On l’avait déjà écrit : bien qu’opposés, les présidents sénégalais et guinéen convergent à bien des égards dans leurs méthodes de museler leurs oppositions respectives. Ousmane Sonko et Cellou Dalein Diallo, respectivement adversaires de Macky Sall et de Alpha Condé subissent le même sort : tous deux sont interdits de sortie de leurs territoire, pour rallier la capitale togolaise, Lomé. Ils y étaient conviés pour prendre part à un colloque sur l’avenir du Franc des colonies d’Afrique francophones (FCFA) et le projet de nouvelle monnaie Eco devant remplacer, dans l’espace CEDEAO, la première considérée comme l’un des derniers vestiges de l’impérialisme et de la Françafrique.
Au-delà de leur statut d’homme politique, le président de l’Union des forces démocratiques de Guinée (UFDG) et celui du parti des Patriotes du Sénégal pour le travail, l’éthique et la fraternité (PASTEF) sont des habitués des questions économiques. Même si Cellou Dalein Diallo a une position moins tranchée à propos du débat sur le FCFA que Ousmane Sonko qui avait fait de ce sujet controversé un de ses principaux axes de campagne lors de la présidentielle sénégalaise en 2019.
Sonko sous contrôle judiciaire
Mis en examen pour des accusations de viol sur une employée de salon de beauté dakarois, le leader du Pastef est soumis, depuis le 8 mars dernier, à un contrôle judiciaire. Sa demande de sortie du territoire déposée le 17 mai a été rejetée par le procureur de la République, puis le juge d’instruction Abdoulaye Assane Thione. Selon un communiqué de la défense d’Ousmane Sonko, le juge a motivé son refus par «l’absence de mainlevée du contrôle judiciaire » et par le fait qu’«Ousmane Sonko n’a pas encore été entendu au fond pour s’expliquer sur les accusations formellement portées à son encontre par la partie civile», écrit Jeune Afrique. «L’audition au fond de M. Sonko n’a aucun rapport avec la mesure de contrôle judiciaire», a regretté Me Bamba Cissé, un autre avocat de Sonko, cité par l’Agence France-Presse. Indépendamment du bien-fondé des accusations et des arguments invoqués pour l’empêcher de sortir du Sénégal, lui, au moins, sait ce qu’on lui reproche et qui le poursuit.

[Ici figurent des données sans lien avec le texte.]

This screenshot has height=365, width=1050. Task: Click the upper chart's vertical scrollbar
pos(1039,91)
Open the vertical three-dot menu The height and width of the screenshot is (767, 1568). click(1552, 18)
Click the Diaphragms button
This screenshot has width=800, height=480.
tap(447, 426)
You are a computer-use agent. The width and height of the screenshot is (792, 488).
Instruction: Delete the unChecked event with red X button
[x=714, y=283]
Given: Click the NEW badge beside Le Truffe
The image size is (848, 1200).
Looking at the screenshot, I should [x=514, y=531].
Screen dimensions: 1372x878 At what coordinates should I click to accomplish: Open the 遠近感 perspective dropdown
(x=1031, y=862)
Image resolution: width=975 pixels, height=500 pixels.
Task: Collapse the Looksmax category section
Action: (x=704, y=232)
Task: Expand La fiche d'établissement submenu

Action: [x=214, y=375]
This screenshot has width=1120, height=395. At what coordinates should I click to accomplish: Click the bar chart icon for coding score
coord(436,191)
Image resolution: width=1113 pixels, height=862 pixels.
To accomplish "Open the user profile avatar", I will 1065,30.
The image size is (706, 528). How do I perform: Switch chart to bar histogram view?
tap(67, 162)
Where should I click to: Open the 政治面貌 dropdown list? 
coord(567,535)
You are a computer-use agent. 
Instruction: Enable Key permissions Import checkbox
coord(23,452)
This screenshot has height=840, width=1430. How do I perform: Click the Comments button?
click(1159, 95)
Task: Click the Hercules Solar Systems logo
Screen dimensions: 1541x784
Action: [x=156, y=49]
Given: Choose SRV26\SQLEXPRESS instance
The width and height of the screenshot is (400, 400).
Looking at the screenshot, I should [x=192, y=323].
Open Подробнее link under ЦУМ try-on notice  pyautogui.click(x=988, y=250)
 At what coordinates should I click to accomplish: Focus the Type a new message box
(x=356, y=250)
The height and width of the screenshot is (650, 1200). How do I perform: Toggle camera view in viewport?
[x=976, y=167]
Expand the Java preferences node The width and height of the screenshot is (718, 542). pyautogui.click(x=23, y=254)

Dalein et UFDG face à l’arbitraire
Normalement, quand la police interpelle quelqu’un, elle lui en communique instantanément les motifs. Cellou Dalein et ses proches (sa femme, Halimatou et son vice-président, Fodé Oussou Fofana) n’ont appris, l’un après l’autre, la restriction de leur liberté de mouvement qu’à l’aéroport. Comme si, pour eux, voyager était subitement devenu une infraction. Pourquoi ne peuvent-ils pas voyager (hors du pays) ? Qui les poursuit et pourquoi ? Aucune réponse, ni pour eux ni pour l’opinion nationale. C’est l’omerta. La loi du silence, pour ne pas dire du plus fort.
Et pourtant, avant d’interpeller et d’envoyer en prison les autres membres et allié de l’UFDG (Ibrahima Chérif Bah, Ousmane Gaoual Diallo, Abdoulaye Bah, Etienne Soropogui et Cellou Baldé), la justice avait été très loquace. Sidy Souleymane Ndiaye, procureur de la République près le tribunal de première instance de Dixinn, avait éloquemment égrené, en plein journal de 20h30 de la Télévision nationale, les chefs d’accusation qui pèsent sur eux.
Et subitement, le voilà qui donne sa langue au chat une fois qu’on l’interroge sur l’interdiction de voyage imposée à Cellou Dlaien Diallo et ses proches. De son vivant, Lansana Sangaré, ancien procureur du tribunal de première instance de Mafanco, avait gardé le même silence. Le gouvernement quant à lui évite le sujet qualifié prétendument de judiciaire. «Le Procureur de la République près le tribunal de première instance de Mafanco qui nous a reçus, mon confrère Pépé Antoine Lama et moi, nous a dit qu’il existe une mesure d’interdiction de sortie du territoire contre Cellou Dalein Diallo. Mais il ne nous a montré aucune copie de cette décision malgré notre insistance. En réalité, cette décision n’existe pas et n’a jamais existé. C’est juste quelqu’un qui donne des instructions verbales», confiait récemment Me Mohamed Traoré, un des avocats du président de l’UFDG. C’est apparemment les humeurs du pouvoir qui font loi.